Steward's Corner: Don't Complain, Organize!

Workers in yellow vests sit around a lunch table at work.

Lunchtime at work could be one long gripe session... or your lunch group could spend the time making a plan to change things. Photo: Jim West / jimwestphoto.com

Complaining isn’t the first step to organizing—it’s the graveyard of organizing. Just ask any union steward or rep who has listened to a member complain bitterly but refuse to take action.

If you’re a steward, officer, or rank and filer trying to fix problems on the job (or in the union), a good place to start is to rethink the role of complaining in your work culture.

There’s probably no easier way for co-workers to communicate with each other than by complaining. It’s the universal “go-to” for informal work chat:

“Can you believe what he just did...”
“What were they thinking when...”
“I’ve had it with her...”
“If I have to clean up after them one more time…”

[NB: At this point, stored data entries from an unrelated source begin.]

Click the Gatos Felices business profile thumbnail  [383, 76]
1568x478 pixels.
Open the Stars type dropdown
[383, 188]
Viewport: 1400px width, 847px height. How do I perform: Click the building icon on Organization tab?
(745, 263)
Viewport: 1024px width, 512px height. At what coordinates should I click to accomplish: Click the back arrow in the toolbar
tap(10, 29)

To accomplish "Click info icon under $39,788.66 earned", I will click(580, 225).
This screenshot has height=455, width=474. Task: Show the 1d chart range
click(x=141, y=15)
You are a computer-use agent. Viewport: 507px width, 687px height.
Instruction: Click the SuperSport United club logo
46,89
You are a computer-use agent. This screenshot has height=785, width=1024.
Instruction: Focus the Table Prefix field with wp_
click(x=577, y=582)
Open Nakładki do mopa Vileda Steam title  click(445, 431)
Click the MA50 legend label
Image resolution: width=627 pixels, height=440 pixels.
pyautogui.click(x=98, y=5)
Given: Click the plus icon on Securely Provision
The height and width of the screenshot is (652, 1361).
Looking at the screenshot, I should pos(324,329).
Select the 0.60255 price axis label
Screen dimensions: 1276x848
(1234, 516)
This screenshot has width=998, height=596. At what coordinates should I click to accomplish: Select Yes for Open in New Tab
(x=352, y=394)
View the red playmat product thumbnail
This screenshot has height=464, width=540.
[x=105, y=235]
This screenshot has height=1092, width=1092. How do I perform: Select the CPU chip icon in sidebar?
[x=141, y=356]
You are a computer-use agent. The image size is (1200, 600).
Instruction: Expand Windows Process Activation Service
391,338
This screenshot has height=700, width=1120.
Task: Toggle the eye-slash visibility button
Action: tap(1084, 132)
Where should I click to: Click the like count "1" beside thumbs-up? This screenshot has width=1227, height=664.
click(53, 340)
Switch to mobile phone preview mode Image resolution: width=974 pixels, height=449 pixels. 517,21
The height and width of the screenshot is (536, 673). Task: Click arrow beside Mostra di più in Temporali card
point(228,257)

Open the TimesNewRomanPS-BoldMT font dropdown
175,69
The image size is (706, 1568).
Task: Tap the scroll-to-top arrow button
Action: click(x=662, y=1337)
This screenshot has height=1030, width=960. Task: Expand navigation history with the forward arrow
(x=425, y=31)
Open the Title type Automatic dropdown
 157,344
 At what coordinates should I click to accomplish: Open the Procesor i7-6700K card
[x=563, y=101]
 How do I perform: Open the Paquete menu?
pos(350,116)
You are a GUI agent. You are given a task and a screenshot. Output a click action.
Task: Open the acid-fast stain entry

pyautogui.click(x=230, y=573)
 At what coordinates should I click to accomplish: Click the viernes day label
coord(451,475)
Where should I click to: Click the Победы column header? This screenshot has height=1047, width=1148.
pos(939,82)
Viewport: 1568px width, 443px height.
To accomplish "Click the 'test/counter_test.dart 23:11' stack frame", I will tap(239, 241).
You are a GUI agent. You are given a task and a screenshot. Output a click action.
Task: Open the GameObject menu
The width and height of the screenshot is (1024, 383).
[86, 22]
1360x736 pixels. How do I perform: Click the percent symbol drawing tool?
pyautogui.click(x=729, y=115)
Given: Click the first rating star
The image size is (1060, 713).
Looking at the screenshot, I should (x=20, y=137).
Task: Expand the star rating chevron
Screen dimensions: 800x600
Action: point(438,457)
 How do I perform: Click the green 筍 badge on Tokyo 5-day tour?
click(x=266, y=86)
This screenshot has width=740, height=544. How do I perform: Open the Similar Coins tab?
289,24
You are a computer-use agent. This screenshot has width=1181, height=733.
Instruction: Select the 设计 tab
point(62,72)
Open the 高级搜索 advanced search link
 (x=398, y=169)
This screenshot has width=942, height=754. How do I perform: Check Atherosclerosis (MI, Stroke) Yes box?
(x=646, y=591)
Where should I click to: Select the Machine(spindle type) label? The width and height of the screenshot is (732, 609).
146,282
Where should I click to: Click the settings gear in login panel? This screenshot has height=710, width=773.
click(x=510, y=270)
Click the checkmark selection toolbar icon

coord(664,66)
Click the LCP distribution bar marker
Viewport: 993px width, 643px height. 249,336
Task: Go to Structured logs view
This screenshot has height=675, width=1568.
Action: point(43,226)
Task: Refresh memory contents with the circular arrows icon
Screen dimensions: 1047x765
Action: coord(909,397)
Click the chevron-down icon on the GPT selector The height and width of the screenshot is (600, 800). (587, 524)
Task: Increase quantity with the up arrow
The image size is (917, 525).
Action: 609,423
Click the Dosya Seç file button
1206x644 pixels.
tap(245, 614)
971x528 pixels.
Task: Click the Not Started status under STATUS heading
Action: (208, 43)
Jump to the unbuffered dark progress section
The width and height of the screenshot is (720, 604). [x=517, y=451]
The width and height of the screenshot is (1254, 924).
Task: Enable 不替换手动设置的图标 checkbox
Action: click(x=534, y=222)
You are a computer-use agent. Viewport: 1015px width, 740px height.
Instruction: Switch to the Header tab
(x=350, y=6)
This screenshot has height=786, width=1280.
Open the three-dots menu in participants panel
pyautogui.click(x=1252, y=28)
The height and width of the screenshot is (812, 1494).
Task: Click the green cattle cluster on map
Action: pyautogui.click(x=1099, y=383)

For any worker entering a job, there’s a kind of unwritten law: Listen to who’s complaining about what, who’s agreeing, who’s keeping away from the mess, and you’ll learn a lot about the boss and power relationships on the floor.

IT’S UNDERSTANDABLE

Many of us feel that complaining is natural, especially in workplaces that are riddled with inequities, bullying, speed-up, understaffing, and irrational management. If you don’t complain, aren’t you somehow agreeing with the terrible conditions?

Complaining may even seem righteous. Some organizers will tell you that complaining is productive because it brings simmering problems to the surface.

But complaining to “let off steam,” if you take no action to change the problem, demonstrates something that’s poles apart from organizing—powerlessness.

It’s as if you’re saying, “This thing is wrong, unfair, and hard for me to manage. But now that I’ve pointed it out, I’m going to go back to living with it, because there’s nothing else I can do.”

For co-workers, it reinforces their own sense of powerlessness and tends to keep them passive. For the employer, it’s a perfect solution!

Fortunately, it isn’t hard to recognize these destructive patterns and start to change them.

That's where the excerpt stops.